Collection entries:

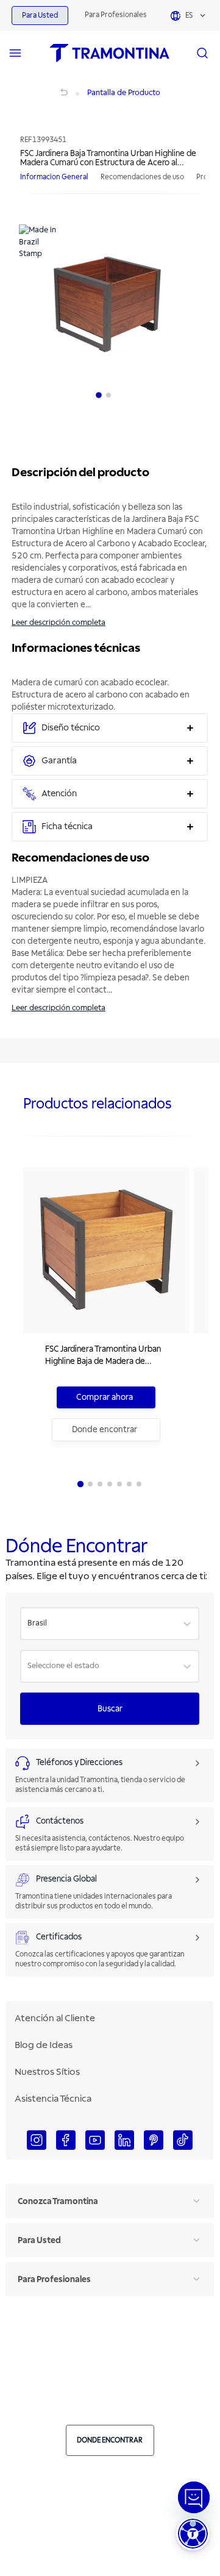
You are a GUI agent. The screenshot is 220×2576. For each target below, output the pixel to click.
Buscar (110, 1708)
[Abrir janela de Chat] (194, 2497)
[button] (193, 2533)
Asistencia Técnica (53, 2098)
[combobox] (28, 1624)
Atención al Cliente (55, 2018)
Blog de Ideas (44, 2044)
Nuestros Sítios (47, 2071)
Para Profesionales (116, 15)
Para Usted (40, 16)
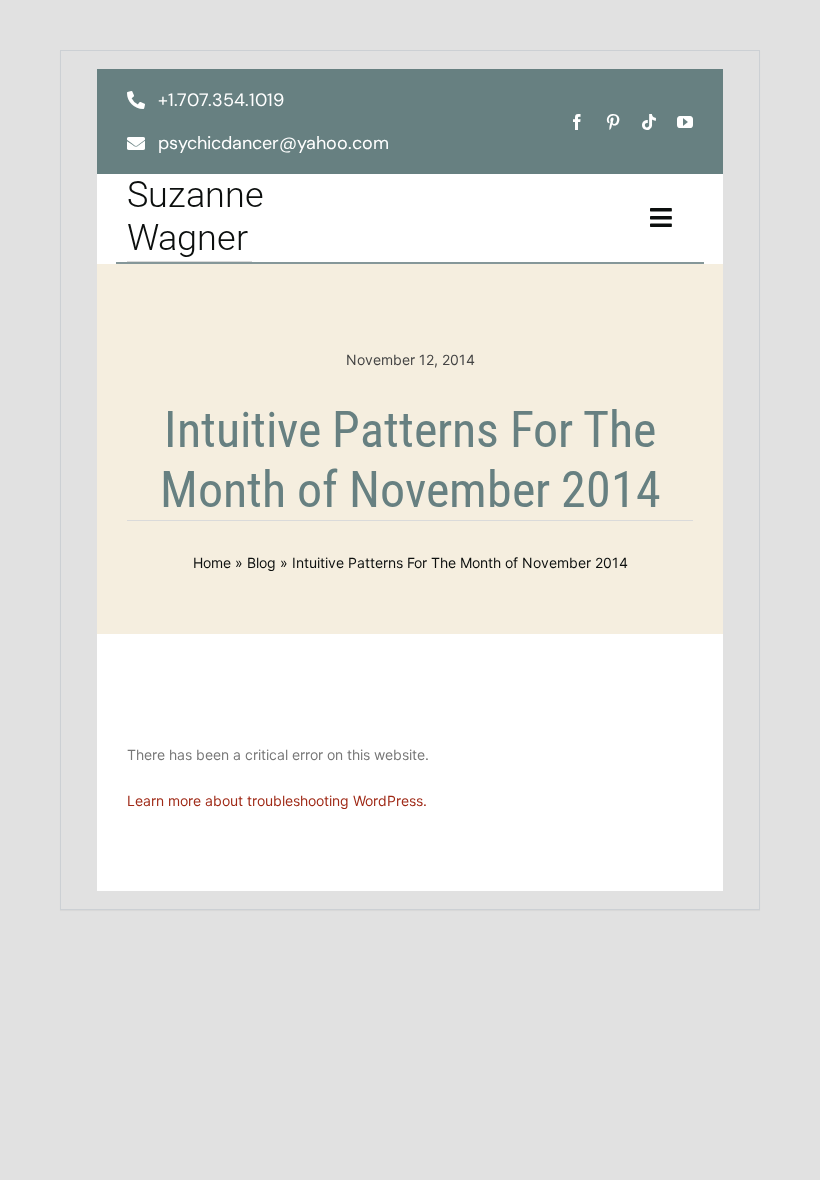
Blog (261, 562)
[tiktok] (649, 122)
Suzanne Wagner (195, 216)
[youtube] (685, 122)
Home (212, 562)
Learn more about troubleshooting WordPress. (277, 800)
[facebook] (577, 122)
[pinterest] (613, 122)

EXERCISE DIRECTIONS:
None of the pictures should be copied, but every record above must be returned exactly.

TASK RESPONSE:
You are a GUI agent. The screenshot is 220×2576. For each target below, output the pixel to click.
Buscar (110, 1708)
[Abrir janela de Chat] (194, 2497)
[button] (193, 2533)
Asistencia Técnica (53, 2098)
[combobox] (28, 1624)
Atención al Cliente (55, 2018)
Blog de Ideas (44, 2044)
Nuestros Sítios (47, 2071)
Para Profesionales (116, 15)
Para Usted (40, 16)
Blog (261, 562)
[tiktok] (649, 122)
Suzanne Wagner (195, 216)
[youtube] (685, 122)
Home (212, 562)
Learn more about troubleshooting WordPress. (277, 800)
[facebook] (577, 122)
[pinterest] (613, 122)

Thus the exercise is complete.